Download a folder with more than 50 files

wkentaro / gdown

Google Drive Public File Downloader when Curl/Wget Fails

MIT License

4.16k stars 345 forks source link

Download a folder with more than 50 files #127

Closed GeorgeBatch closed 2 years ago

GeorgeBatch commented 2 years ago

I tried downloading a folder from Google Drive with more than 50 files. Is there a way to use gdown to download such a folder?

GeorgeBatch commented 2 years ago

I thought that if I could get the links/ids of all small folders (<50 files) and files, then I will be able to iterate through them and download the contents of the full folder. I also thought that recording the download status is a good idea in case the process interrupts so that you don't need to start from scratch.

Here is how you can get the links to files/folders: StackExchange Answer.

I recorded my attempt of using it in TCGA-lung-download repository. It did not fully work since after some time I started running into the problem described in issue#43 for gdown library.

Do you have any idea how I can catch the Access Denied ... warnings as Exceptions/Errors so that I can at least record that the folder/file was not successfully downloaded. This way, one would be able to resume the process after Google grants access again in 24 hours.

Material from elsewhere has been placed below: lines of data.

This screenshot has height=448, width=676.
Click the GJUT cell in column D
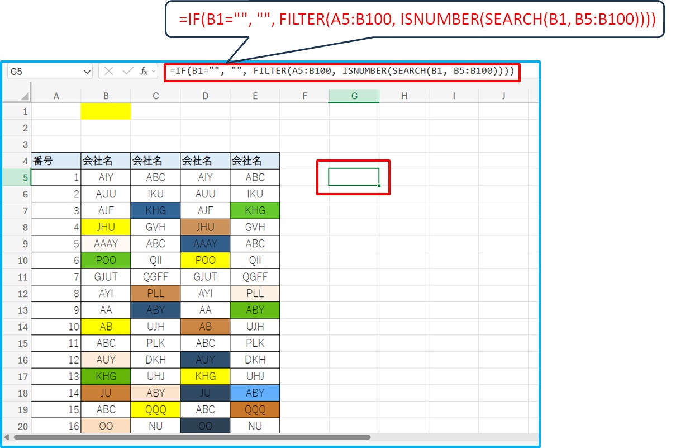205,277
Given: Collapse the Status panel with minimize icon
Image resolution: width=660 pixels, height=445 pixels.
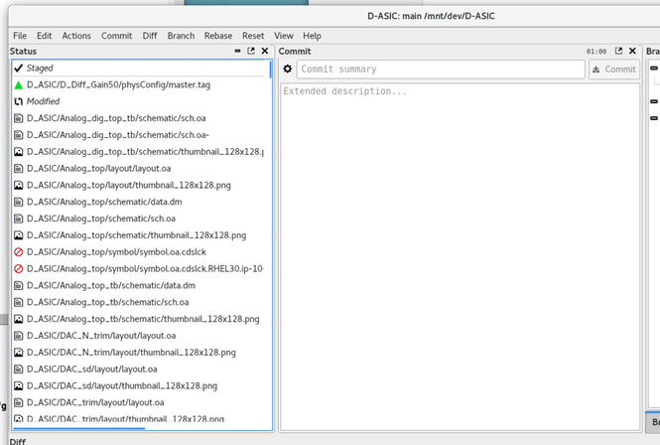Looking at the screenshot, I should (x=237, y=51).
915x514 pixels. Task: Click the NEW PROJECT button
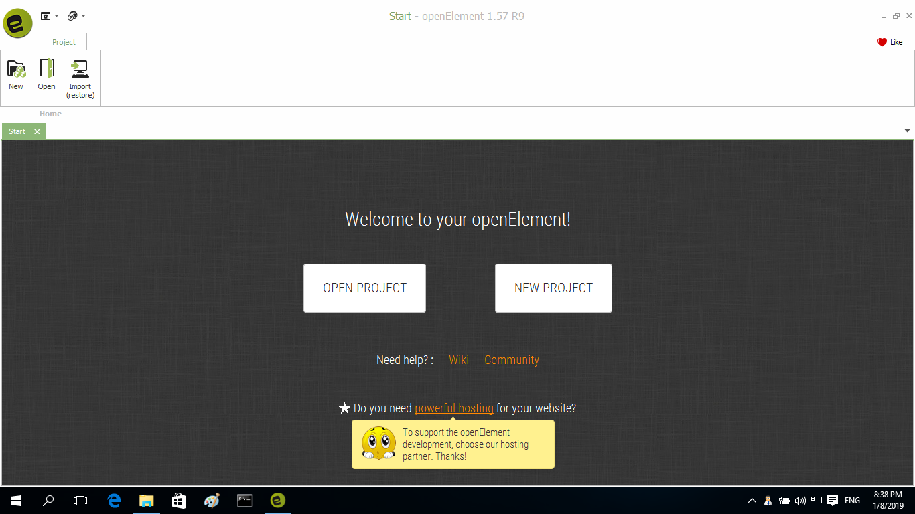[553, 288]
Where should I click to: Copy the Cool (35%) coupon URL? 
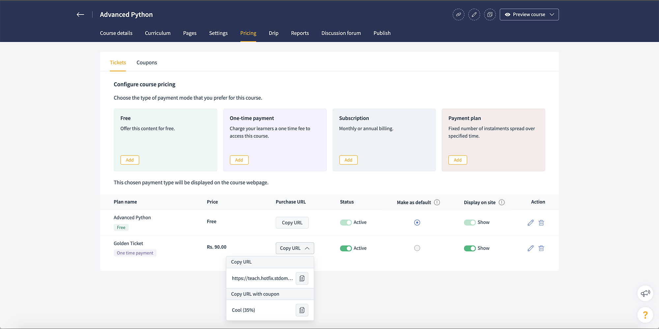tap(302, 310)
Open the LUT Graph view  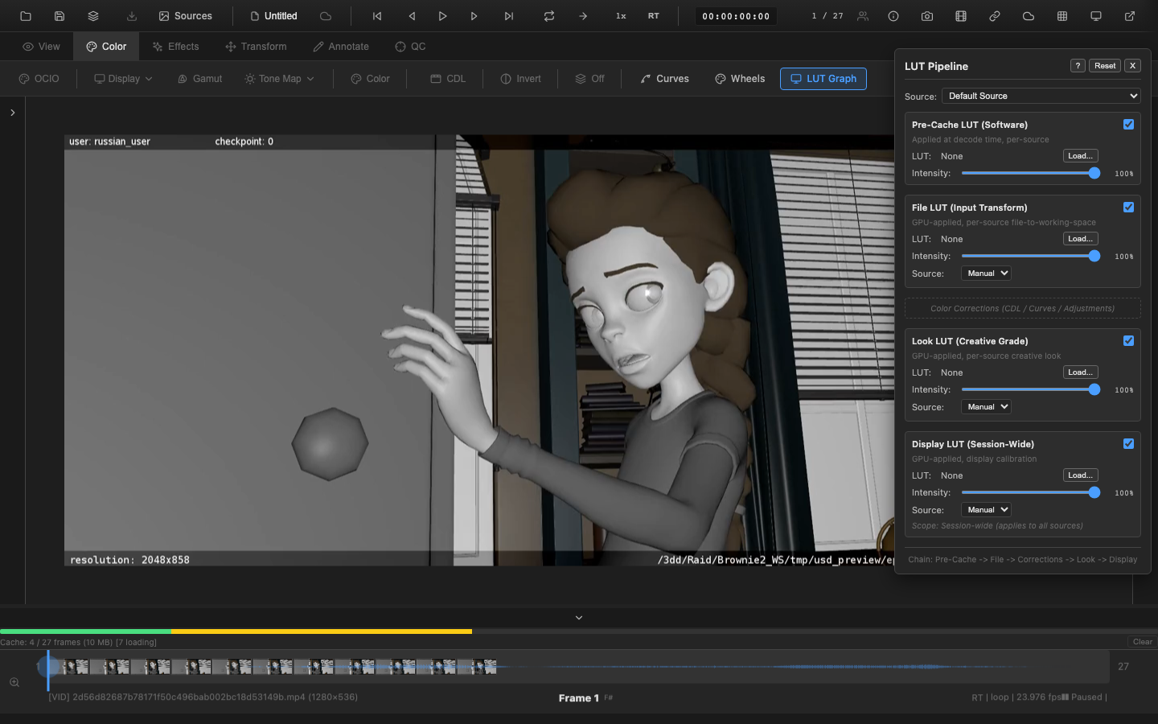823,78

wkentaro commented 2 years ago

gdown.download returns None when it fails, whereas it returns file path if succeed. Does this help? https://github.com/wkentaro/gdown/blob/12217e3a9e9b5651119a1bf0e19ff9a94f8779e5/gdown/download.py#L183

GeorgeBatch commented 2 years ago

Thank you! I will try to use this somehow. It does not solve the problem straight away since I was using gdown.download_folder() to download folders one by one from within this folder in Google Drive. I guess I could use the return from the gdown.download_folder() function, but I am not sure if the file name will still be added or not if the access is denied by Google.

https://github.com/wkentaro/gdown/blob/12217e3a9e9b5651119a1bf0e19ff9a94f8779e5/gdown/download_folder.py#L359

By the way, why do you limit the number of downloadable files within one folder to 50? https://github.com/wkentaro/gdown/blob/12217e3a9e9b5651119a1bf0e19ff9a94f8779e5/gdown/download_folder.py#L27

wkentaro commented 2 years ago

This is why: https://github.com/wkentaro/gdown/pull/90#issuecomment-787446632

GeorgeBatch commented 2 years ago

This is why: #90 (comment)

Makes sense! Thank you!

tgandor commented 2 years ago

Hm, this would be interesting. rclone can somehow do it, but I needed to enable API access for it (there were some hints about doing it anonymously; there was also something about this being slower than getting metatada from the API).

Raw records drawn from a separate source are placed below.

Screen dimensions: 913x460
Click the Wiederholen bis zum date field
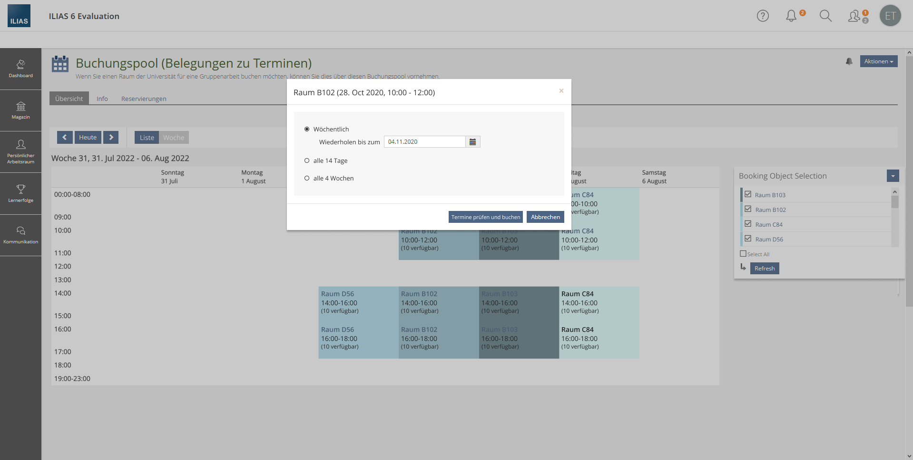point(424,142)
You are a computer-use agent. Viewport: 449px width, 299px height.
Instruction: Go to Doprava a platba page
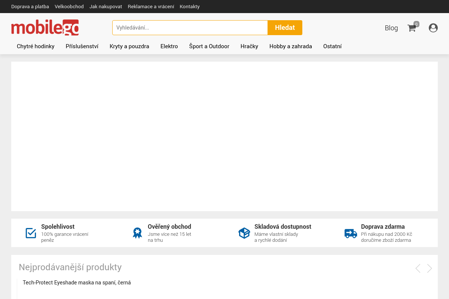pyautogui.click(x=30, y=7)
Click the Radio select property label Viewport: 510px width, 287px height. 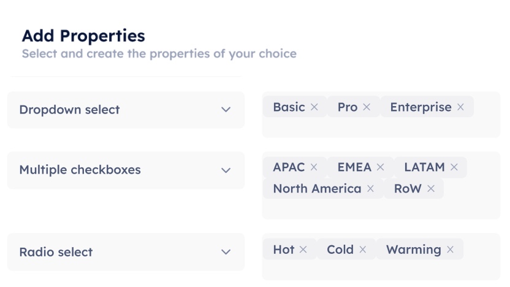[x=56, y=252]
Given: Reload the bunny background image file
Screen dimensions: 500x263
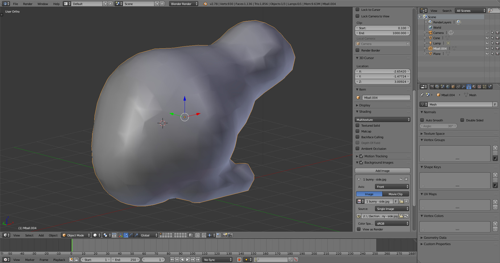Looking at the screenshot, I should [x=406, y=216].
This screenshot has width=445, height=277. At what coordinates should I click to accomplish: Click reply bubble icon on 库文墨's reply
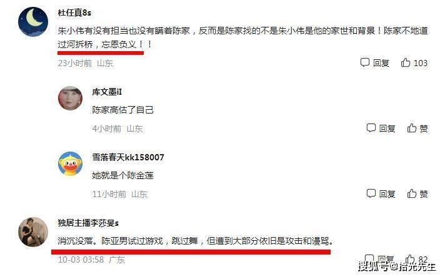371,128
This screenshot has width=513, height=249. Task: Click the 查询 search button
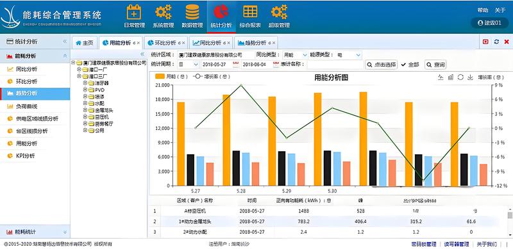click(x=435, y=65)
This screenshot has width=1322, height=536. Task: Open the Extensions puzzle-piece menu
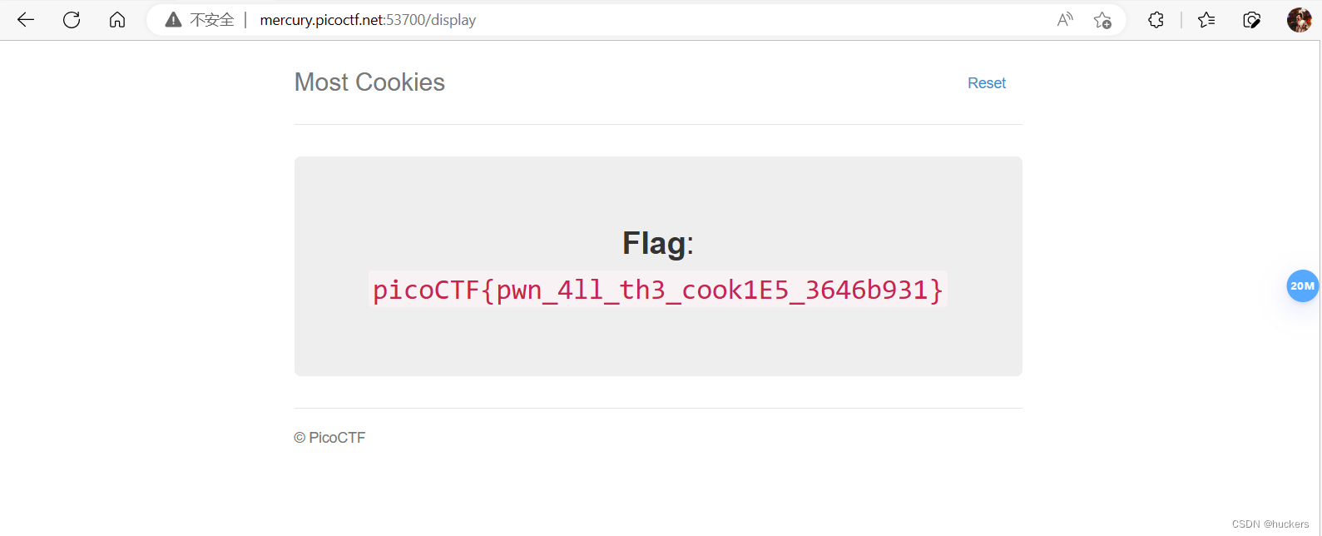tap(1156, 19)
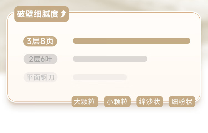Click the right end of the gray 2层6叶 bar
208x133 pixels.
(145, 59)
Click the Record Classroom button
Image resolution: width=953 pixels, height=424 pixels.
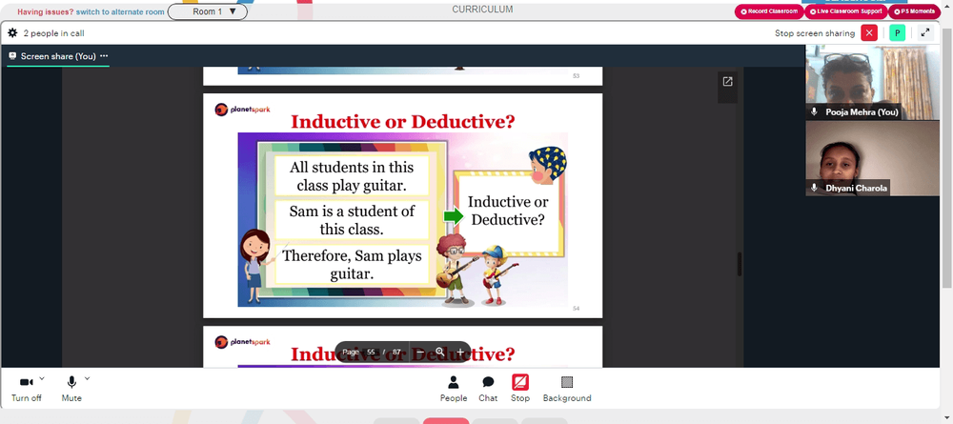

An alternative would be to script gdown for downloading multiple files; the URLs for a large folder could be gathered using something like this: https://webapps.stackexchange.com/questions/88769/get-share-link-of-multiple-files-in-google-drive-to-put-in-spreadsheet (answer about using JS to store the URL list in a google spreadsheet).

GeorgeBatch commented 2 years ago

Hm, this would be interesting. rclone can somehow do it, but I needed to enable API access for it (there were some hints about doing it anonymously; there was also something about this being slower than getting metatada from the API).

An alternative would be to script gdown for downloading multiple files; the URLs for a large folder could be gathered using something like this: https://webapps.stackexchange.com/questions/88769/get-share-link-of-multiple-files-in-google-drive-to-put-in-spreadsheet (answer about using JS to store the URL list in a google spreadsheet).

Have not tried rclone, but it looks like it should work. The solution with writing the script did not work - looks like Google just starts blocking access to files from the same folder. See issue#43 in the gdown library.